[What the exercise asks]
In the records below, find the line holding "Viewport: 1422px width, 643px height."; copy it and every line after it to the end, omitting all images.

[Data to examine — start]

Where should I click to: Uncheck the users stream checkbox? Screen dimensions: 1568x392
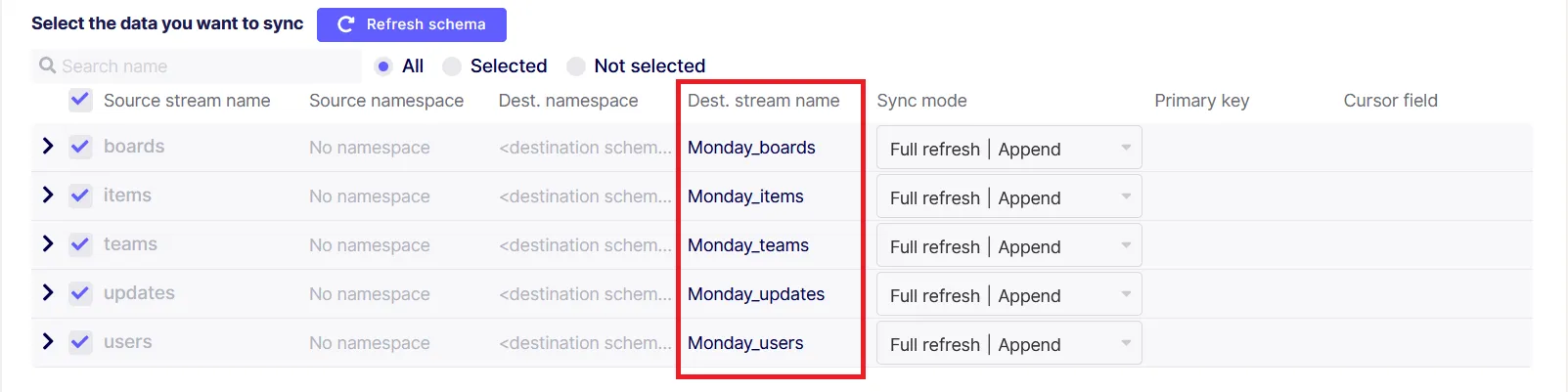(80, 342)
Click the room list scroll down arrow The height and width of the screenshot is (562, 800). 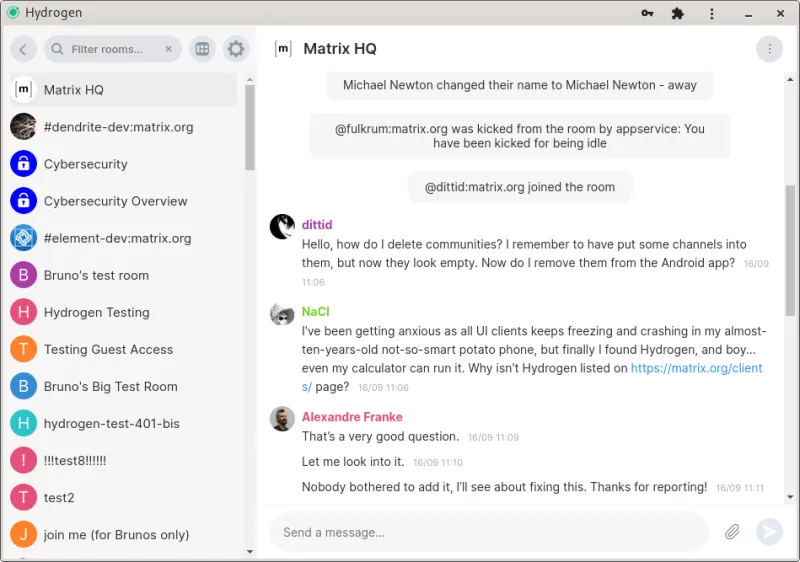click(250, 551)

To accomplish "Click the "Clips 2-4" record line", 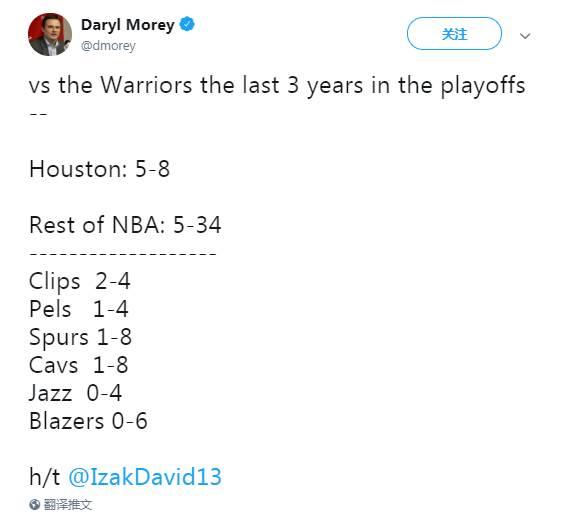I will (79, 281).
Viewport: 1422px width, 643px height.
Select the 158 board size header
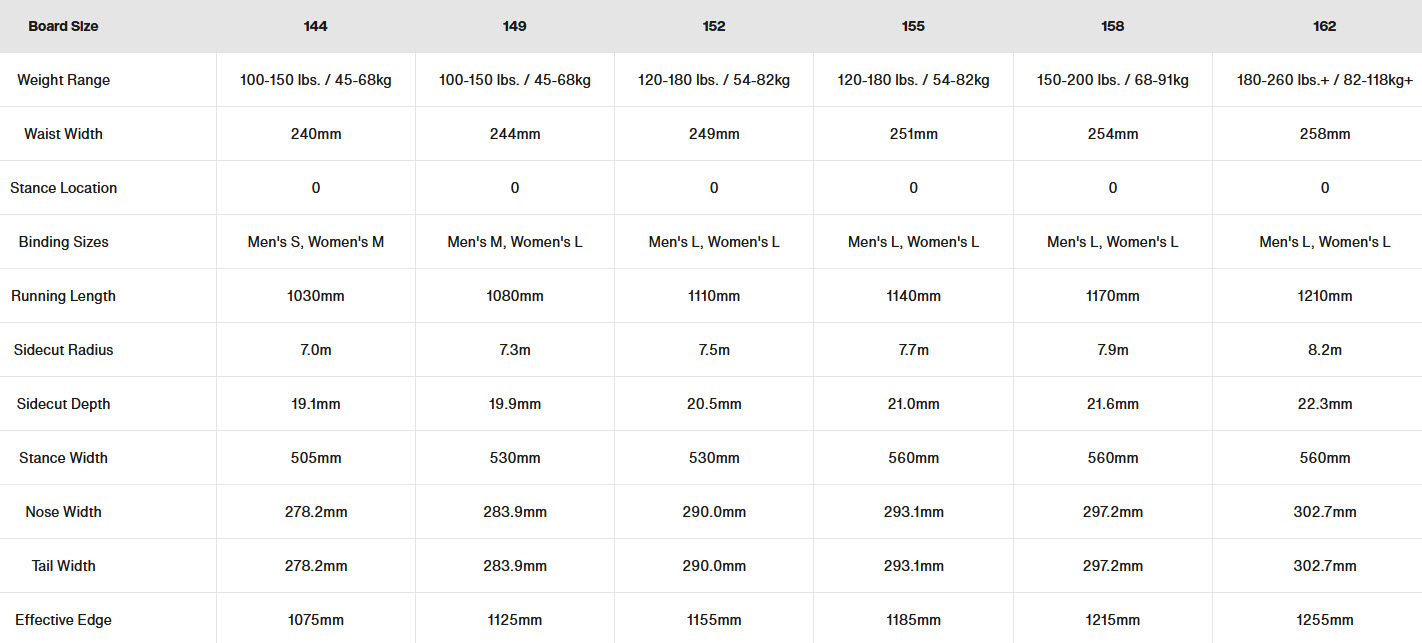(x=1112, y=26)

[Data to examine — finish]

[Result]
Viewport: 1422px width, 643px height.
Select the 158 board size header
(x=1112, y=26)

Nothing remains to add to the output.